● **WHAT IS EXPECTED**: Set out word for word the line that contains "Screen dimensions: 549x822" and each line after it, through the end of the data below, but exclude the pictures.

● **RECORD SET**:
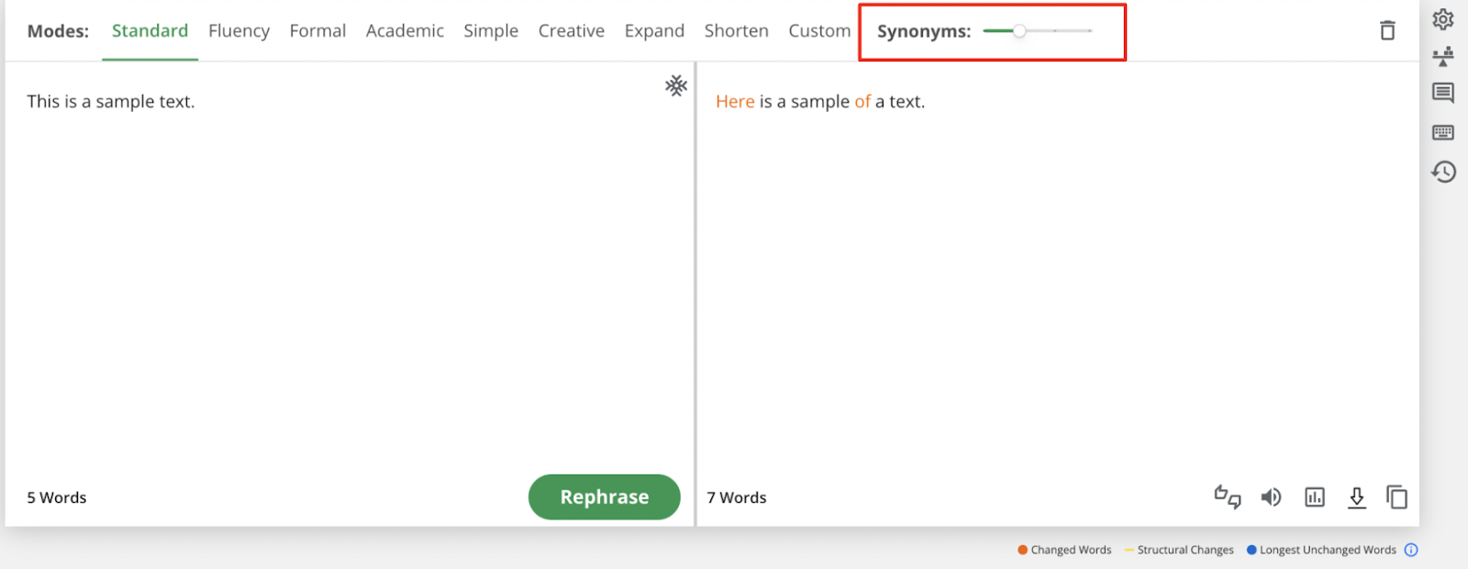This screenshot has height=569, width=1468.
Task: Copy the paraphrased text icon
Action: (x=1396, y=496)
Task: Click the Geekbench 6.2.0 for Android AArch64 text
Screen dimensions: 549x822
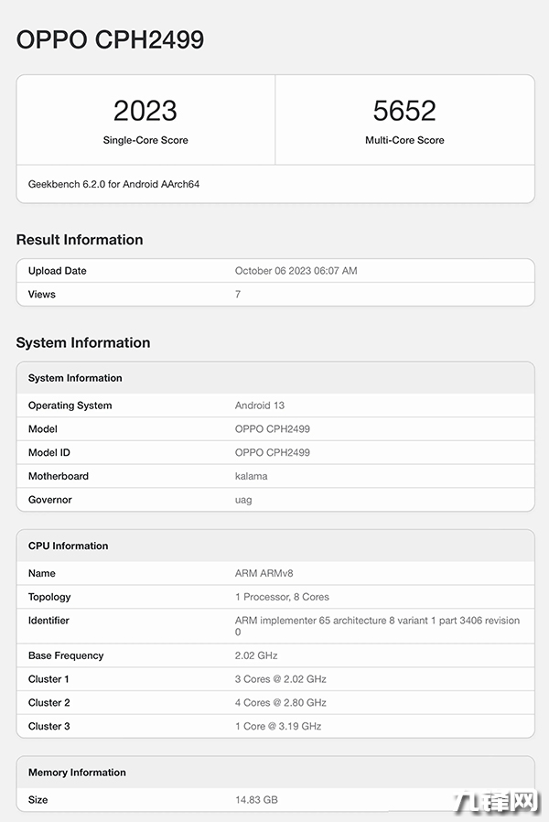Action: point(113,184)
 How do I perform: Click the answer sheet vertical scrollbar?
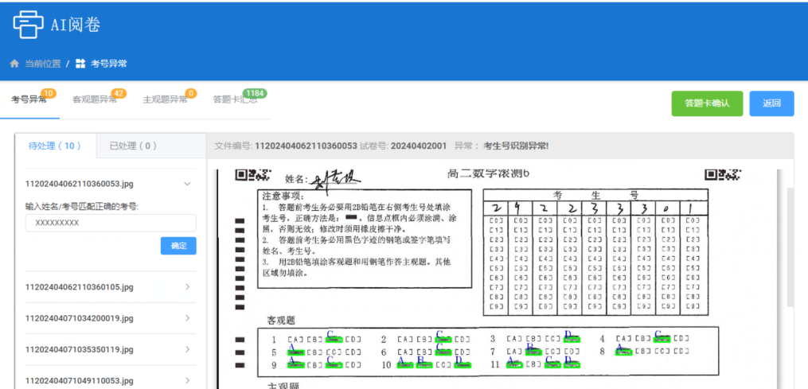pos(790,247)
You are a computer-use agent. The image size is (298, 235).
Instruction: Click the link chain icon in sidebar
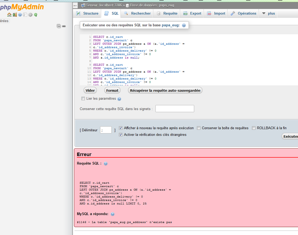64,26
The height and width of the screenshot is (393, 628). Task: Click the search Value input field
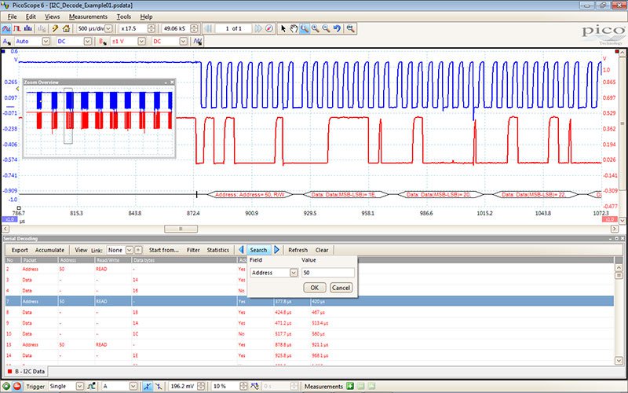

● **TASK ANSWER**:
Screen dimensions: 549x822
Action: point(113,184)
 How do I perform: Click the answer sheet vertical scrollbar?
pos(790,247)
You are a computer-use agent. The image size is (298, 235).
Instruction: Click the link chain icon in sidebar
64,26
The height and width of the screenshot is (393, 628). Task: Click the search Value input field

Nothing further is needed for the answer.